You can be forgiven for not necessarily associating the word "Mars" with the word "methane". After all, one of these is a 700,000,000,000,000,000,000 ton rocky planet circling our parent star. The other is a simple organic molecule that sometimes helps generate the hot water for your tea, or wafts across you when a cow belches in your face...if such things are part of your daily life.

But methane has become a critical and fascinating component in our attempts to understand the nature of Mars, and in the hunt for evidence of extinct or extant life beyond the Earth.

In simple terms; methane is a compound that can be intimately connected to life, via metabolism. Methane can be produced by methanogenic organisms living in low-oxygen environments (in particular certain species of archaea), but it's also a tasty, carbon-rich, food-stuff for methanotrophic life, and can be readily produced by geochemistry.

Methane is also a compound that, in either Earth's oxygen-rich atmosphere, or the martian surface environment, tends to be transient. So if you find free methane wafting on the breeze, chances are there's an active source nearby - be it the microbes inside a cow, or an unseen cache of microbes underfoot, or something else.

Methane? Moi? (Credit: USDA)

For these reasons, planetary scientists, astronomers, and astrobiologists get very excited at claims of atmospheric methane on Mars. And there's been a significant recent history and debate over such claims - including the most recent evidence of a time-varying increase in methane concentration sensed by NASA's Curiosity rover.
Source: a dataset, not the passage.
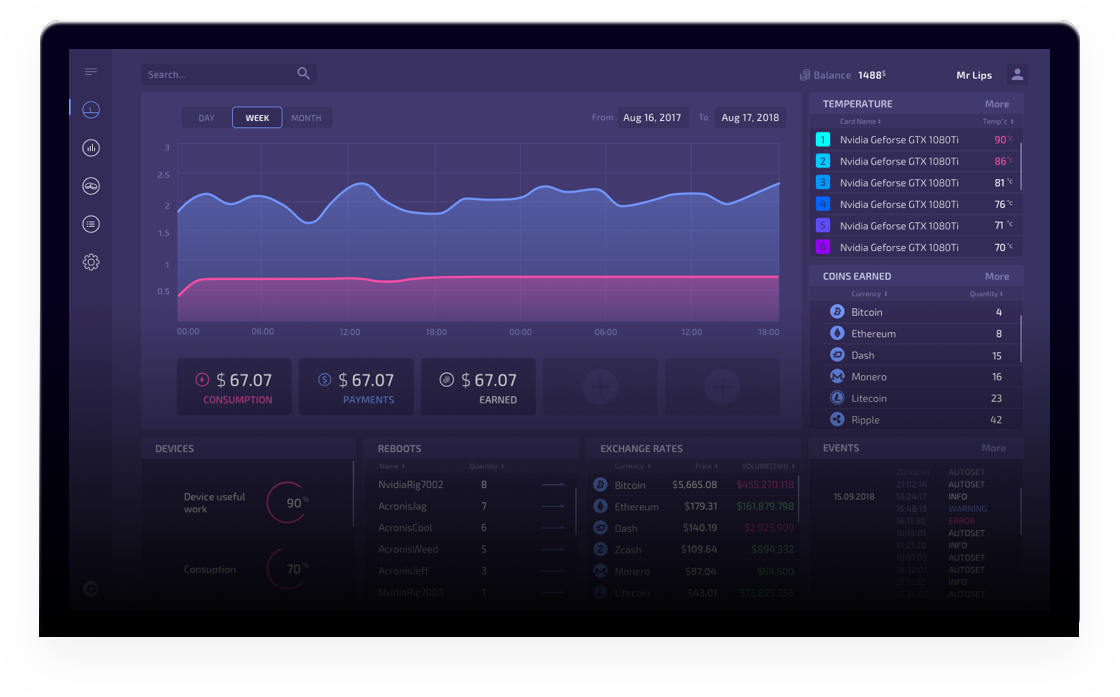1120x697 pixels.
Task: Sort temperature table by Card Name
Action: [x=861, y=121]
Now a new study by Blamey et al. published in Nature Communications, adds another intriguing dimension to the question of martian methane, by looking at methane as a resource, rather than just biological effluvia.
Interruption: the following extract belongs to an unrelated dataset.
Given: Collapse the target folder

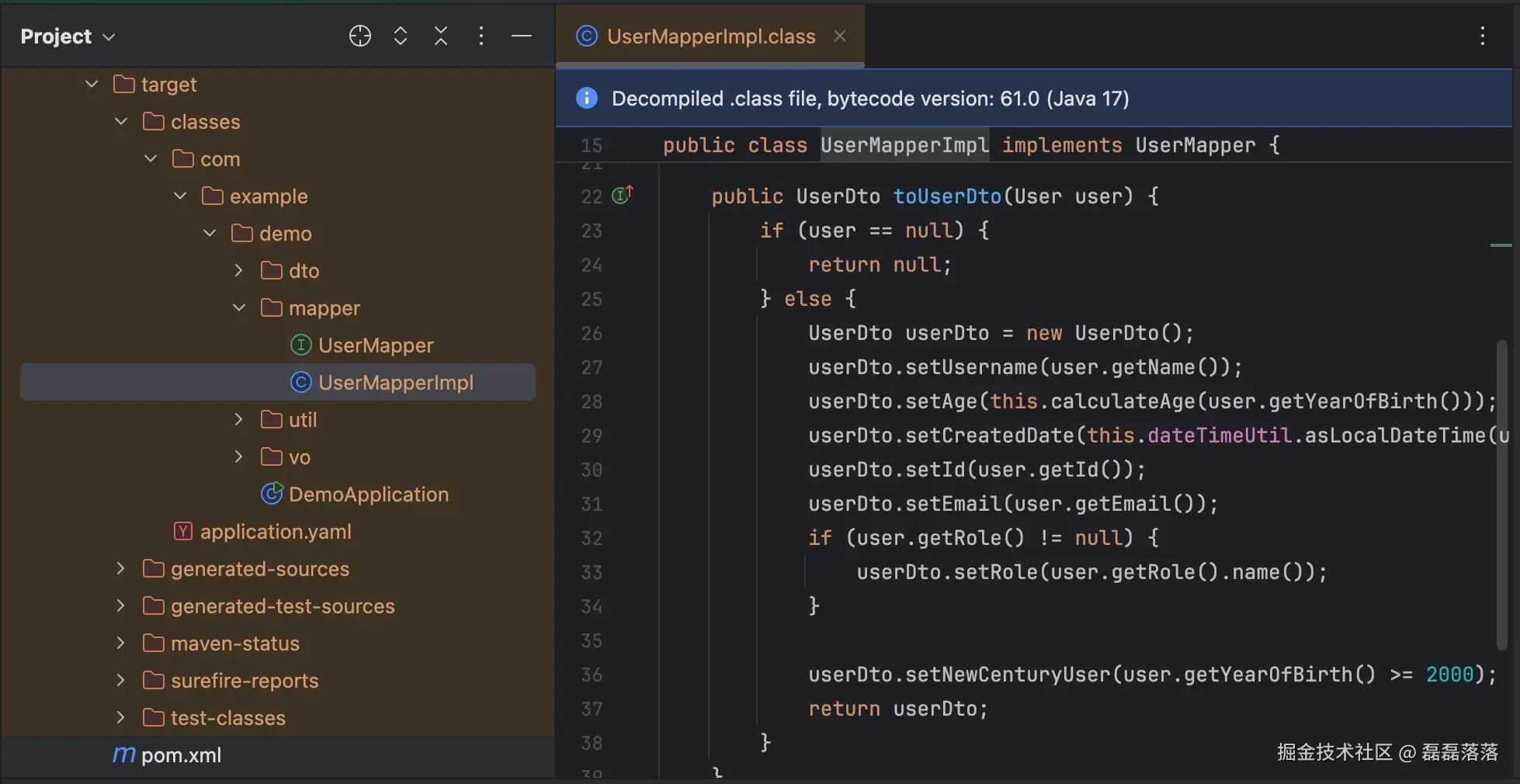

By studying a number of known martian meteorite samples here on Earth, the researchers have measured a significant amount of methane apparently trapped within the rocky matrix of these objects. Since these meteorites consist of basic igneous material - formed from molten rock, or lava - one conclusion is that this methane was formed by non-biological processes, such as serpentization that produces hydrogen that later reacts to form methane. This deep sub-surface methane could be anaologous to what happens on Earth, and could provide an excellent energy source for any hungry martian microbes. Its existence therefore bolsters the idea that the martian environment could support life - now or in the past.

But how do we know that this methane is indeed indigenous to Mars?

The experiment involved the careful, machine-controlled, step-by-step crushing of small samples of meteorites, with any gaseous products passed into a mass spectrometer at each step. What came out of the crushing included methane, carbon-dioxide, hydrogen, nitrogen and traces of oxygen and argon. This mechanical extraction avoided any need to heat up the samples, which could have initiated new chemical reactions. The researchers also studied a range of meteorite samples - including non-martian ones - as well as a series of basalt 'blanks', or neutral control samples.

Part of the 'Nakhla' martian meteorite used in the study - it landed in 1911 in Egypt (Credit: NASA/JSC)

The upshot is that the majority of methane is unlikely to have come from the Earth, through diffusion after the meteorites had crashed to the ground. It is also unlikely to have originated after the rocks left Mars.

It's a tricky business though. Some of the meteorites show clear alteration due to sitting around in the wet terrestrial environment, but these samples also give up the least amount of any gases when crushed, so they certainly didn't gain a lot of gas, if any. Also, very different meteorites - carbonaceous chondrites that were never part of a planet - show far lower relative methane concentrations, again suggesting that the martian samples are indeed bearing methane from Mars's subsurface environment.

The debate is likely to continue, but these results seem to support the idea that somewhere on Mars, there have been, and perhaps still are, environments that are perfectly good for nuturing life as we know it.